_Given problem_
Copy the entries from the line with "Image resolution: width=848" up to and including the line with "Action: point(204,454)", character for character, and leave out the pictures.

_Data listing_
****************************************

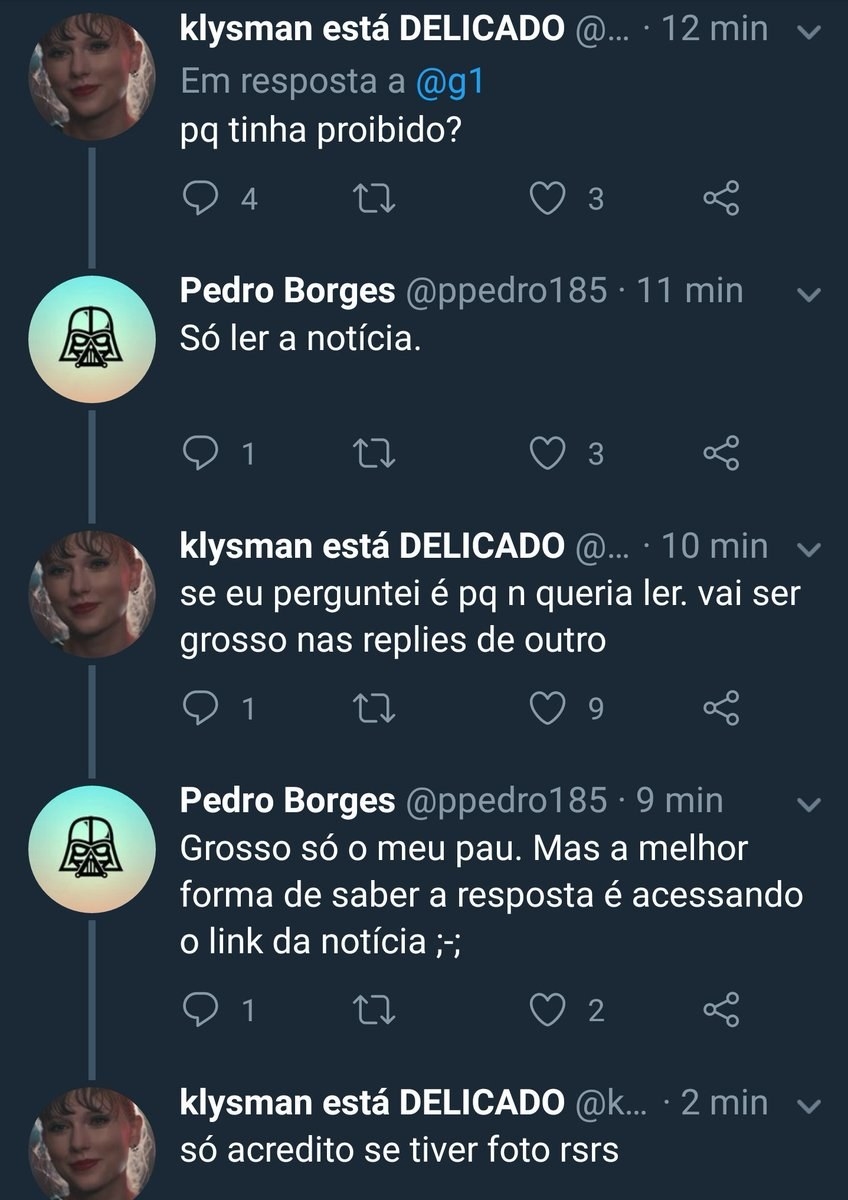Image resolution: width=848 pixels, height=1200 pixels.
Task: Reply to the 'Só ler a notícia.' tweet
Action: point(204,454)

****************************************

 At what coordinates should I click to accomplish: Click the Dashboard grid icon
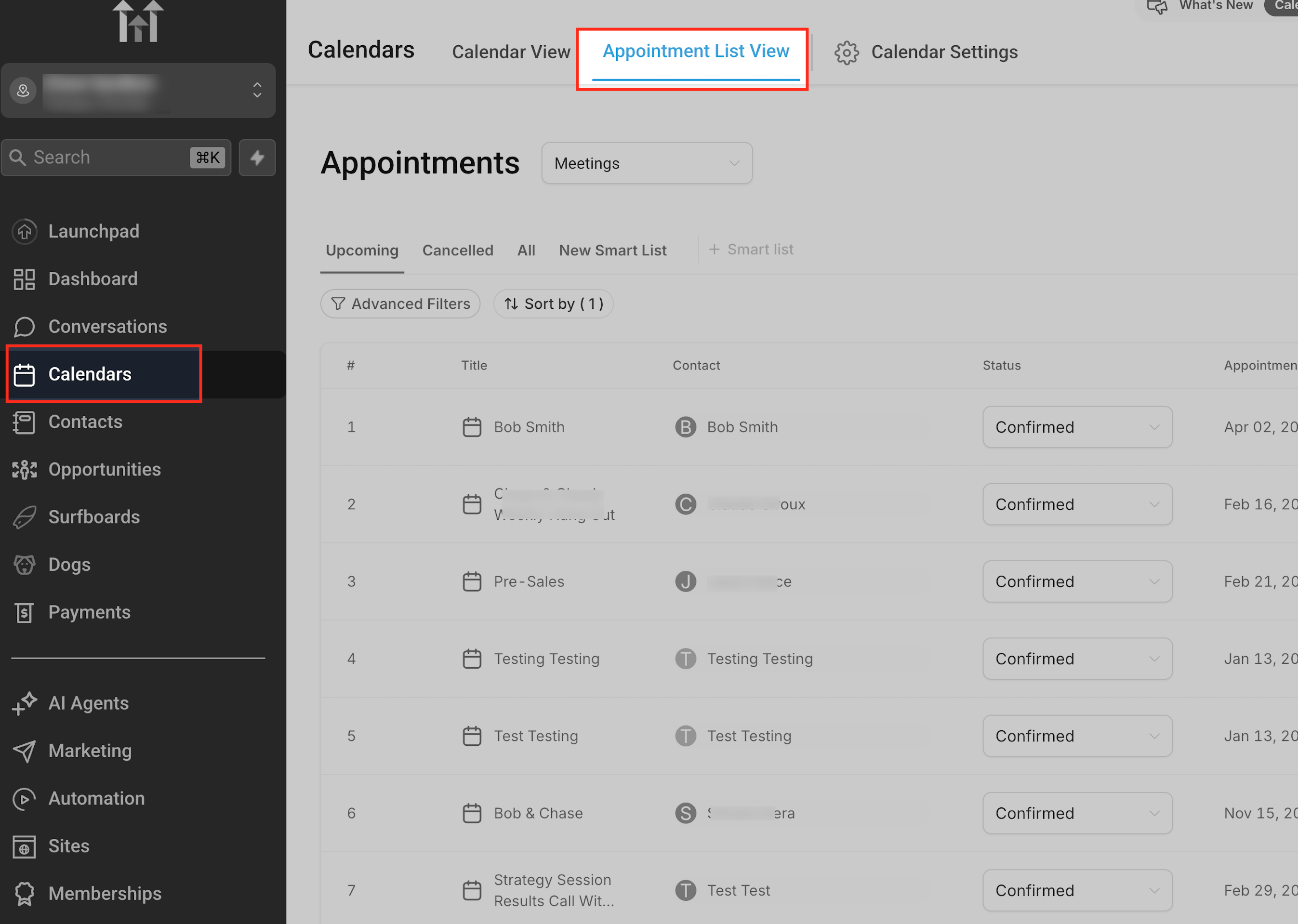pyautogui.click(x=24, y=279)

****************************************

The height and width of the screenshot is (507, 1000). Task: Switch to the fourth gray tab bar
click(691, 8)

****************************************

_Solution to the problem_
Image resolution: width=848 pixels, height=1200 pixels.
Task: Reply to the 'Só ler a notícia.' tweet
Action: point(204,454)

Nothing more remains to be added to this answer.